I have a problem where part of it requires answering the question: does graph $G=(V,E)$ contain a clique of size at least $k$?
Obviously, answering this question is a NP-Complete problem. I am no trying to find a polynomial time algorithm. I am trying to find an empirically fast algorithm that works well for moderately large graphs (say $|V| < 100,000$).
I have already tried a few approaches, like:
- dOmega library: https://github.com/jwalteros/dOmega/tree/master
- Cliquer: https://users.aalto.fi/~pat/cliquer.html
- Quick cliques (although this is for enumerating all cliques): https://github.com/darrenstrash/quick-cliques
None of these approaches seem to work well for what I want. However, I also have the feeling that none of them is using information about $k$ to maybe speedup search (not sure if this makes sense to be honest). Approach (1) tries to solve a Max-Clique, approach (2) uses Bron-Kerbosch algorithm even though it has a function to search for a single clique of a given size, and (3) enumerates all cliques.

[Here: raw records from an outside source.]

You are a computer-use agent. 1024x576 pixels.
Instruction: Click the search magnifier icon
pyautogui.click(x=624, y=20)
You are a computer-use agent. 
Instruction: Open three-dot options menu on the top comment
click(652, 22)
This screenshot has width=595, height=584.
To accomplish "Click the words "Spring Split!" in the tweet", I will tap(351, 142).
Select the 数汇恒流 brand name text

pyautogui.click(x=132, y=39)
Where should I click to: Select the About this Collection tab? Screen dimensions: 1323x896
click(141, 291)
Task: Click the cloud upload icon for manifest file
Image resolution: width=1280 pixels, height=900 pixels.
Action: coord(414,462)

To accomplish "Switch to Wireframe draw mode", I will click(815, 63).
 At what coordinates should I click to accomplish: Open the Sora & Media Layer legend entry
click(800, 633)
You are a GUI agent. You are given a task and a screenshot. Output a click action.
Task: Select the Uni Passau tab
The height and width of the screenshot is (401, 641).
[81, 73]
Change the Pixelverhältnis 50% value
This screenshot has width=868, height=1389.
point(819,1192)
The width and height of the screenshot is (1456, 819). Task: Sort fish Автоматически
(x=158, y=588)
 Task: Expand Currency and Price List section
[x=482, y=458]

I don't need the clique itself, just identifying whether $G$ has a clique of size at least $k$. Alternatively, I am happy with any bound technique that has reasonable tightness to answer whether $G$ cannot have for sure a clique of size at least $k$. For example, I know that the largest clique size $\omega$ of $G$ with degeneracy $d$ respects the relation $\omega \leq d+1$. Unfortunately, computing degeneracy of my graphs has proven fruitless since the bound is typically not tight enough to help with any information.
Does anyone have a suggestion? Converting the clique problem into something else is also a possibility, in case this could help with finding a empirically fast algorithm.
Edit: for clarification. We cannot rely on a commercial ILP solver. Ideally, we would like a special-purpose algorithm, or if an open-source ILP solver can handle large instances, then this can also be considered.
Values of $k \leq 20$ we can already handle well with our current approach. We are looking at an algorithm to do the same quickly when $30 \leq k \leq 200$. Techniques that offer good bounds are also very much welcome.
Average degree of nodes varies widely. For example, some instances with 800 nodes have average node degree of $\approx 290$ while some with 2000 nodes also have $\approx 300$. The ratio between $k$ and $\omega$ (the actual max-clique) also varies, but so far we have seen ratios $0.5 \leq \frac{\omega}{k} \leq 2$.
We don't have any particular structure in the graph (not one that we are of anyway).